Mi aliento rozó su mejilla. Ella se tensó y su respiración se volvió entrecortada. Sonreí. Esto iba a ser interesante.
— Valeria**
No podía dormir. Había caído en la cama agotada hacía horas, pero mi mente no se calmaba. Cada vez que cerraba los ojos, revivía la fiesta: las manos de Damián en mi cintura, el roce de sus dedos en mi columna, el sonido grave de su voz susurrándome al oído. «Bienvenida a nuestra tregua, mi Vida».
Un cosquilleo me recorría todo el cuerpo. Gruñí y me di la vuelta, intentando en vano borrar de mi mente el recuerdo de su tacto y esa voz aterciopelada que resonaba en mi interior. Me sorprendió que aceptara la tregua tan rápido. Desde nuestra discusión en el banco del parque, apenas habíamos intercambiado diez palabras, pero ignorarlo deliberadamente me resultaba más agotador de lo que había imaginado.
Su ático era enorme, pero curiosamente siempre terminábamos cruzándonos varias veces al día: él salía de su habitación cuando yo entraba en la mía, yo salía al balcón y lo encontraba hablando por teléfono, ambos decidíamos ver una película a la misma hora... Cada encuentro terminaba con uno de nosotros alejándose, pero no podía evitar que mi corazón se acelerara ante la posibilidad de toparme con él.
Esta tregua era lo mejor para mi cordura y mi presión arterial. Además, nuestra única conversación genuina hasta ahora había sido... agradable. Inesperada, pero agradable. En algún lugar, bajo ese exterior gruñón y su ceño fruncido perpetuo, latía un corazón. Quizá negro y marchito, pero existía.
El reloj marcó las 2:03 AM cuando mi estómago rugió. Me había alimentado de canapés y champán toda la noche, y ahora mi cuerpo pedía algo más sustancial. Suspiré. Era tarde para comer, pero... «Qué diablos». Total, no podía dormir de todos modos.
Me detuve un momento antes de salir de la cama y caminé de puntillas por el pasillo. Encendí la luz de la cocina, abrí la nevera y empecé a buscar hasta que encontré un frasco de pepinillos y un pudin de chocolate. «¡Ajá!». Dejé mi tesoro en la isla y me dirigí a los armarios. «Pasta, especias, galletas, algas...». Abrí y cerré puertas sin parar, buscando un tubo de cartón que me resultara familiar. Los armarios eran tan altos que tuve que ponerme de puntillas, y ya me dolían los brazos y las piernas. ¿Cómo podía Damián necesitar tanto espacio? ¿Quién necesita un armario entero solo para aceites de cocina? Si no...
—¿Qué haces?
Me sobresalté y solté un grito al escuchar esa voz inesperada. Al girarme, me golpeé la cadera con la encimera, y el dolor se sintió al mismo tiempo que mi corazón latía con fuerza. Damián estaba en la puerta, mirándome con una mezcla de confusión, alternando su mirada entre el armario abierto y yo.

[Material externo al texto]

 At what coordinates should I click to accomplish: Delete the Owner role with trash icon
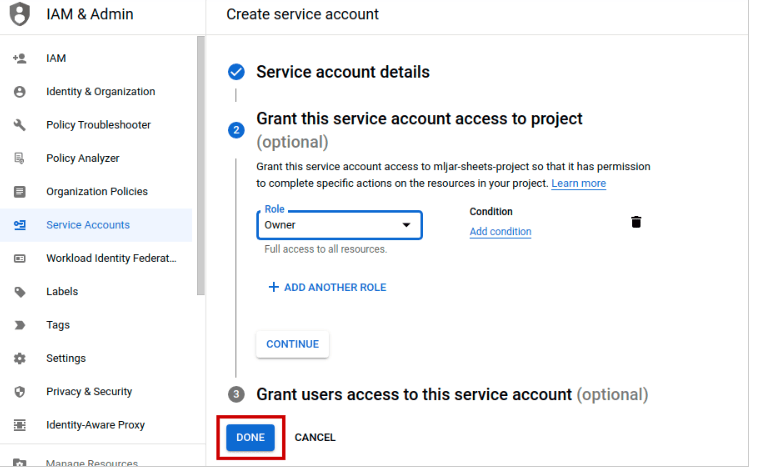(636, 222)
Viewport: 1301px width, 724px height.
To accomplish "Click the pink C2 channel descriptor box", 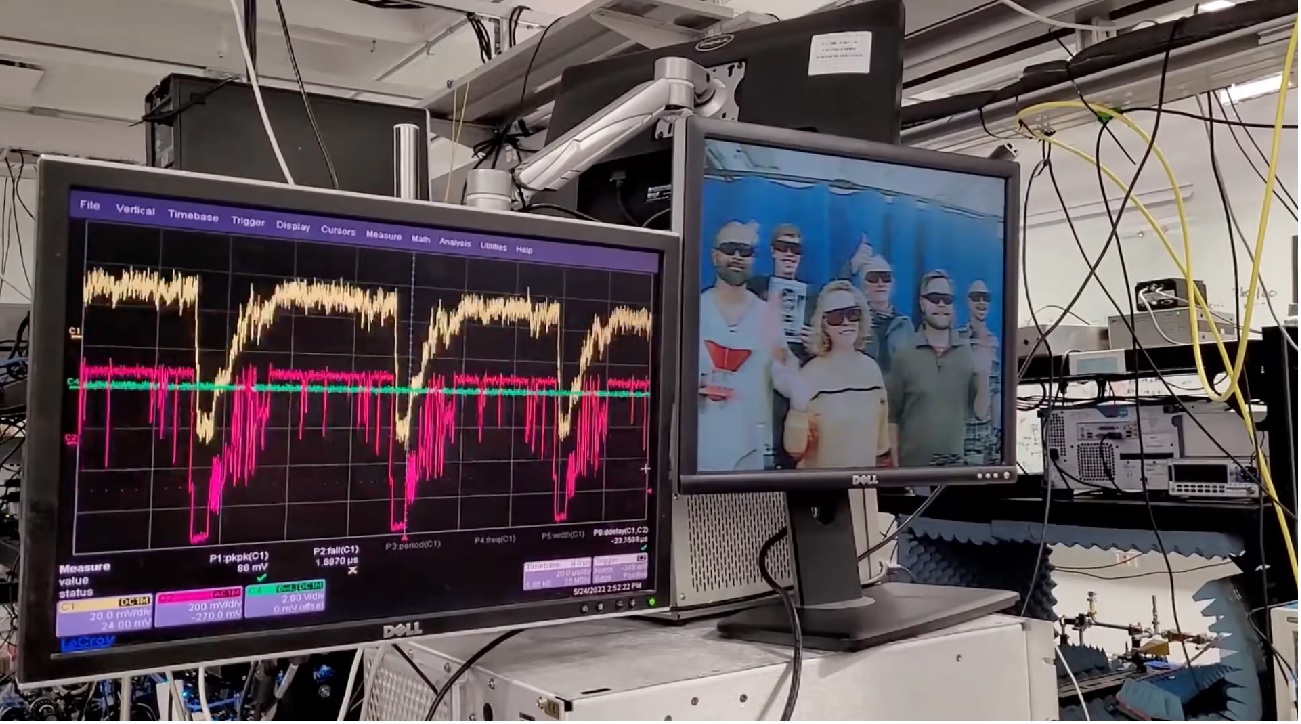I will click(x=198, y=608).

Esta vez no llevaba traje, sino una camiseta blanca que se ajustaba a sus hombros, resaltando sus músculos esculpidos y su tono de piel oliva. Sus pantalones de chándal negros se ceñían lo suficiente como para que pensamientos traviesos cruzaran por mi mente antes de apartarlos rápidamente.

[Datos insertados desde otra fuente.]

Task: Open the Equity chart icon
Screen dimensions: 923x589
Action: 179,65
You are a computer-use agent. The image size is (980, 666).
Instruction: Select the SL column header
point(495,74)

—Qué susto —dije, con una voz más débil de lo que quería—. ¿Qué haces despierto?
Era una pregunta tonta. Obviamente estaba despierto por la misma razón que yo, pero en ese momento no podía pensar con claridad.
—No podía dormir —respondió, y su voz áspera y soñolienta me recorrió hasta alojarse en la entrepierna—. Veo que no soy el único.
Sostuvo mi mirada un segundo antes de recorrerme de arriba abajo. Tuve una sensación de déjà vu, pero esta vez Damián no parecía tan indiferente como en nuestros primeros encuentros. Había algo sutil en su expresión, una sombra o una chispa, pero definitivamente algo había cambiado.